Your instructions — Copy the rows below word for word, starting with the line that contains "Open the user profile icon top right" and going on through the line that contains "pyautogui.click(x=28, y=204)".

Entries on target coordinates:
..........

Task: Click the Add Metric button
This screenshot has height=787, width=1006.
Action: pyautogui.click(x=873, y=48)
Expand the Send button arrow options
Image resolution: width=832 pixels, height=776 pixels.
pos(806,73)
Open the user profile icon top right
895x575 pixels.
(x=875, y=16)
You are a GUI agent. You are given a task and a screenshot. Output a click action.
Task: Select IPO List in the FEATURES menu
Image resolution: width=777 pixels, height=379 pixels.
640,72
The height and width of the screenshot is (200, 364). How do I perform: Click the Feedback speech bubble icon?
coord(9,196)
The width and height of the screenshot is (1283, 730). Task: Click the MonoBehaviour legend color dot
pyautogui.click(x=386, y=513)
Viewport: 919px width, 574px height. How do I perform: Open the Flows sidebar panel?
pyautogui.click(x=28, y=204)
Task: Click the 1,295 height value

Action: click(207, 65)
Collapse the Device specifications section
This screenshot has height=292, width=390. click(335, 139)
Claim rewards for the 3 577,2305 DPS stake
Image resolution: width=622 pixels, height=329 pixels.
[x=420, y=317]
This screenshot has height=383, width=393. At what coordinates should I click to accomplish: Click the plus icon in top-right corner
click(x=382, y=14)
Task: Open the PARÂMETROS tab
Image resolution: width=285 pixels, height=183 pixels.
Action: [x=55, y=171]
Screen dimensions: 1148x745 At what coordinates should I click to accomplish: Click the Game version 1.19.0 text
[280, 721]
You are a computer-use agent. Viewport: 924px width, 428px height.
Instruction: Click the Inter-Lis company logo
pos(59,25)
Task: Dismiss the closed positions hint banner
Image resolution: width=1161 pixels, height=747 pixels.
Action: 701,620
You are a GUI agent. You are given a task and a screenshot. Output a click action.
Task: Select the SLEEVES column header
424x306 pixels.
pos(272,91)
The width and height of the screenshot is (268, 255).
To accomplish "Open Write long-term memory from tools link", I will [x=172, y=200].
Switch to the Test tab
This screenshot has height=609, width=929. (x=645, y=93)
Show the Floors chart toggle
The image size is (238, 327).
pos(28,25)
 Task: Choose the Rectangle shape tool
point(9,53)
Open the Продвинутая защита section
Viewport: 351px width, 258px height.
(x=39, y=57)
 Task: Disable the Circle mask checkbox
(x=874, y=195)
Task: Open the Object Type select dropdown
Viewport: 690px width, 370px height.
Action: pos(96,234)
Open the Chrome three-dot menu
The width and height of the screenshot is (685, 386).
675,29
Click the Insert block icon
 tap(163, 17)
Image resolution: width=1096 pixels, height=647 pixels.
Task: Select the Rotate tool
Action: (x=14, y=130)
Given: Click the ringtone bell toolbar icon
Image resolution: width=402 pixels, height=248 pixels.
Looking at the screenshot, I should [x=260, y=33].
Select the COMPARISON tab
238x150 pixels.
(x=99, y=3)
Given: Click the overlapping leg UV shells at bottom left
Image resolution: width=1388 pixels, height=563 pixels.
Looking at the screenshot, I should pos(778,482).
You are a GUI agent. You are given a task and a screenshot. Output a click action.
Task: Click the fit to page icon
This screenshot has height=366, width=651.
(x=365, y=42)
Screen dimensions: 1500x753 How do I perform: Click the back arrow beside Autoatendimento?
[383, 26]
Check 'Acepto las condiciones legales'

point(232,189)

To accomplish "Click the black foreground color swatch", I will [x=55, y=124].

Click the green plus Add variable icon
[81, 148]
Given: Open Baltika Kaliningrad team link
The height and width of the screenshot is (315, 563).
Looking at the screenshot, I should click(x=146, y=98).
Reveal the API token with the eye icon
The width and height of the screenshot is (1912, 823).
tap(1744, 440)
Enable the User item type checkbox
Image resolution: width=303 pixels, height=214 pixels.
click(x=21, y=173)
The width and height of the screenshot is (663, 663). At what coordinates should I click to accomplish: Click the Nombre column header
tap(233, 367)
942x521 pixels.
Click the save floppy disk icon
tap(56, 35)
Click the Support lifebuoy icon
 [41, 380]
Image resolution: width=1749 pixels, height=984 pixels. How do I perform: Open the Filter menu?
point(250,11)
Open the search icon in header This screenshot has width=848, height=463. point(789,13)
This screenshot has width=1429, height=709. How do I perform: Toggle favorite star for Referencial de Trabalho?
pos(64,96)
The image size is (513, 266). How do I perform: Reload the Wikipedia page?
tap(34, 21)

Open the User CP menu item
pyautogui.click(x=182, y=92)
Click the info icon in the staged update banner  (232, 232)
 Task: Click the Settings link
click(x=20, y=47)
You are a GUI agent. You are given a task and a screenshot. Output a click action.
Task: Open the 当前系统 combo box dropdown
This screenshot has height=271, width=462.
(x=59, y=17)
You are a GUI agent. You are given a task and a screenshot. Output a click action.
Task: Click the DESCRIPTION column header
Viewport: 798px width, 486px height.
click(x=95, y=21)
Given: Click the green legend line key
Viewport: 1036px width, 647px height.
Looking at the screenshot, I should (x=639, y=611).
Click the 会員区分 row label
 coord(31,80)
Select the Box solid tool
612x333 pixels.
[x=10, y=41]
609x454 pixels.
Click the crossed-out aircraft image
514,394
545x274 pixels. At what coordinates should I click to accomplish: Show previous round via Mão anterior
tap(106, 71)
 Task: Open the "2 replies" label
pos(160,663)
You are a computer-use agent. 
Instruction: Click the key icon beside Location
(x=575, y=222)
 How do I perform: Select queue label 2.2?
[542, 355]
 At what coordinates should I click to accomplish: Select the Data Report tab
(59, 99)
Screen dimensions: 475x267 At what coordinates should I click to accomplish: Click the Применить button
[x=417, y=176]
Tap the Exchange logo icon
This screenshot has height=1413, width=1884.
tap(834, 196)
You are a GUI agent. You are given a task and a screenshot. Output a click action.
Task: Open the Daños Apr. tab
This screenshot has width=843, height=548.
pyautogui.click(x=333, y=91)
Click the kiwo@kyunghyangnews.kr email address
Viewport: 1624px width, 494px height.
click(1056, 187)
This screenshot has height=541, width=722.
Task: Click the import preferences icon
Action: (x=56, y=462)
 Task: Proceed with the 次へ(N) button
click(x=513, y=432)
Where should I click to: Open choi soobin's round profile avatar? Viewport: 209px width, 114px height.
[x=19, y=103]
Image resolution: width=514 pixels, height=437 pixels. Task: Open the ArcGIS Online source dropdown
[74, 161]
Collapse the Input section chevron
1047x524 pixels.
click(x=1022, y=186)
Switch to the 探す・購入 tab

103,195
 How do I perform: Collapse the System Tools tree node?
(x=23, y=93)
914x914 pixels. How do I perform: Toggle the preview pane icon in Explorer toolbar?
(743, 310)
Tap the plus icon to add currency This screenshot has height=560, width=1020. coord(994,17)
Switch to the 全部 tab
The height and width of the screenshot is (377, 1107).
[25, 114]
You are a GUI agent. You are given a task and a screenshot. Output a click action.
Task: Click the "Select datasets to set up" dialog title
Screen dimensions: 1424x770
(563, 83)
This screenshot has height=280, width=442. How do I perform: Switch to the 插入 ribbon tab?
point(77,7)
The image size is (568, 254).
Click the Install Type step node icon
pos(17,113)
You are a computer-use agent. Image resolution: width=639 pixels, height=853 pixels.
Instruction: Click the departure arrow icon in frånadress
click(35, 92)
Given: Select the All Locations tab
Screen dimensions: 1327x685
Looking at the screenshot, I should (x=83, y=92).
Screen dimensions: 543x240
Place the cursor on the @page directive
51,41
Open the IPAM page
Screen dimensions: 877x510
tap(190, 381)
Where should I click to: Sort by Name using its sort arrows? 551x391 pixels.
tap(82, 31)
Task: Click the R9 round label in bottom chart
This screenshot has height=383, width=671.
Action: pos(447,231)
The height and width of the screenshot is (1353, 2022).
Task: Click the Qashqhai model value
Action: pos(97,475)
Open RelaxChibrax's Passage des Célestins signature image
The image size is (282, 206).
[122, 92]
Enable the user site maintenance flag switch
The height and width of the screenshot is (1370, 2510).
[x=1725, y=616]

..........

Reply to the task —
Open the user profile icon top right
895x575 pixels.
(x=875, y=16)
You are a GUI agent. You are given a task and a screenshot. Output a click action.
Task: Select IPO List in the FEATURES menu
Image resolution: width=777 pixels, height=379 pixels.
640,72
The height and width of the screenshot is (200, 364). How do I perform: Click the Feedback speech bubble icon?
coord(9,196)
The width and height of the screenshot is (1283, 730). Task: Click the MonoBehaviour legend color dot
pyautogui.click(x=386, y=513)
Viewport: 919px width, 574px height. How do I perform: Open the Flows sidebar panel?
pyautogui.click(x=28, y=204)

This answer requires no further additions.